* _JOB ITEM_:
In the entries below, start at the line containing "This screenshot has width=751, height=580." and end at the line containing "(578, 356).". Write those lines as a JSON list of strings, one string per line, skipping blank lines and leaving out the pictures.

* _GIVEN DATA_:
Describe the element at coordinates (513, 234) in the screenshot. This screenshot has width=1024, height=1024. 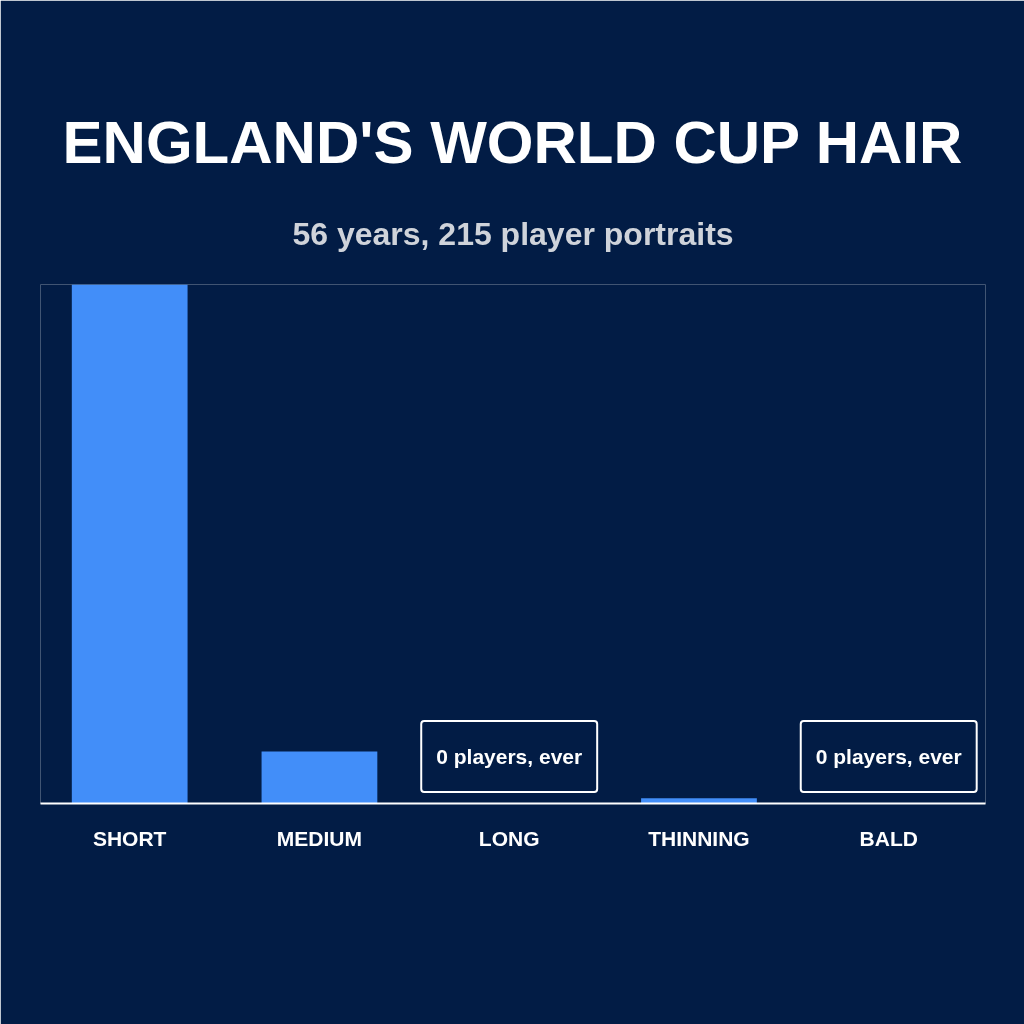
I see `chart-subtitle: 56 years, 215 player portraits` at that location.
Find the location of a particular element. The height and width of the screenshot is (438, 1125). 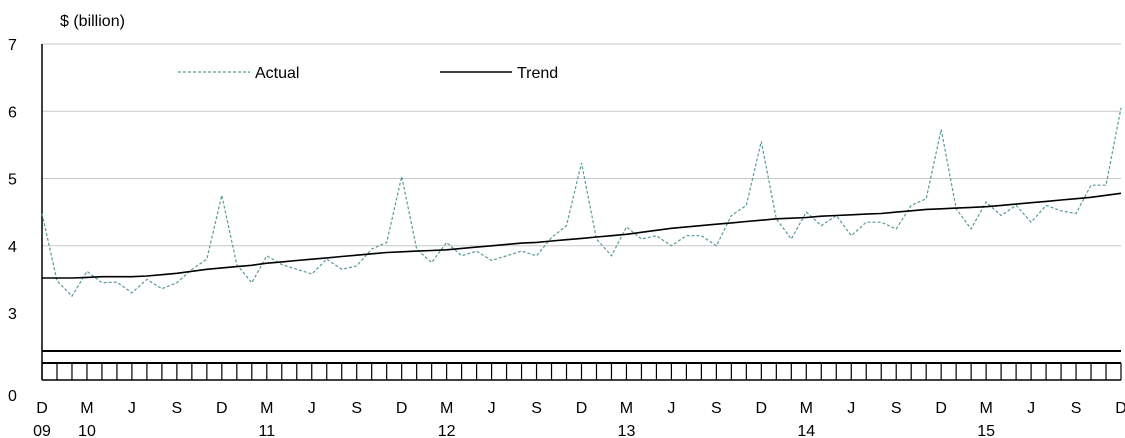

y-tick-label: 5 is located at coordinates (12, 180).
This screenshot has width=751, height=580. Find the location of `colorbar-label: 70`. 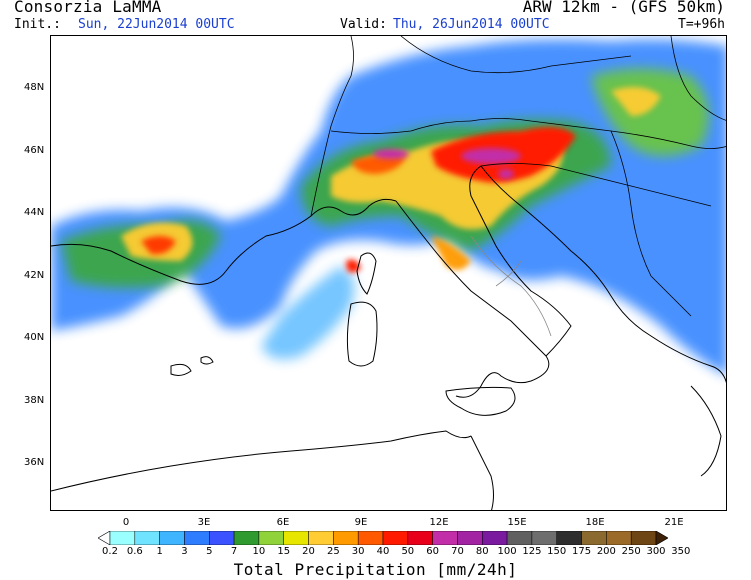

colorbar-label: 70 is located at coordinates (458, 552).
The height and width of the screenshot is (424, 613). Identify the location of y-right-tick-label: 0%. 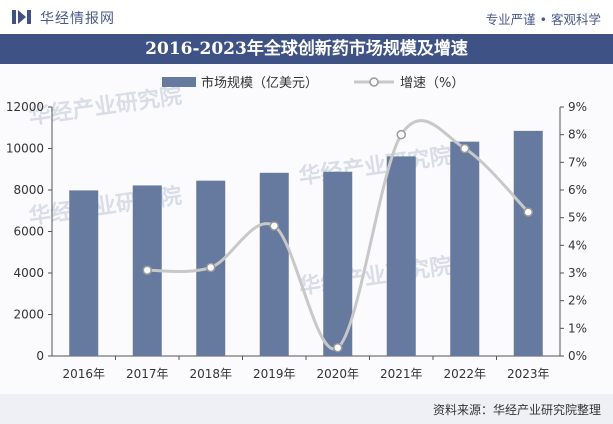
(578, 356).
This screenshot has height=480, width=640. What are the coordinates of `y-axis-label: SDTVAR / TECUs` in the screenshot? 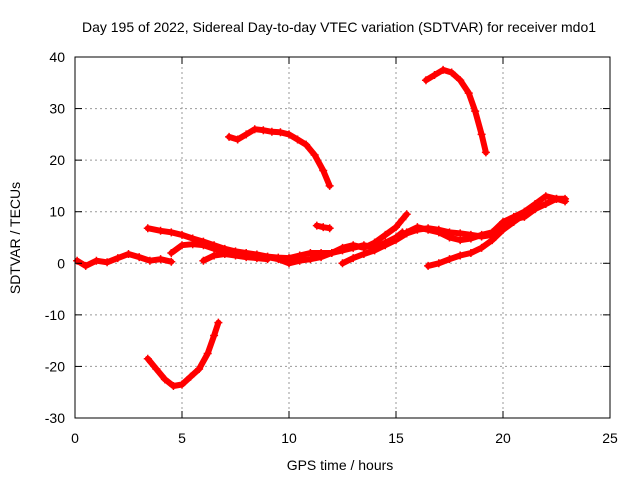 It's located at (15, 238).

* _RESPONSE_:
[
  "This screenshot has width=751, height=580. Find the location of `colorbar-label: 70`. ",
  "colorbar-label: 70 is located at coordinates (458, 552).",
  "The height and width of the screenshot is (424, 613). Identify the location of y-right-tick-label: 0%. ",
  "(578, 356)."
]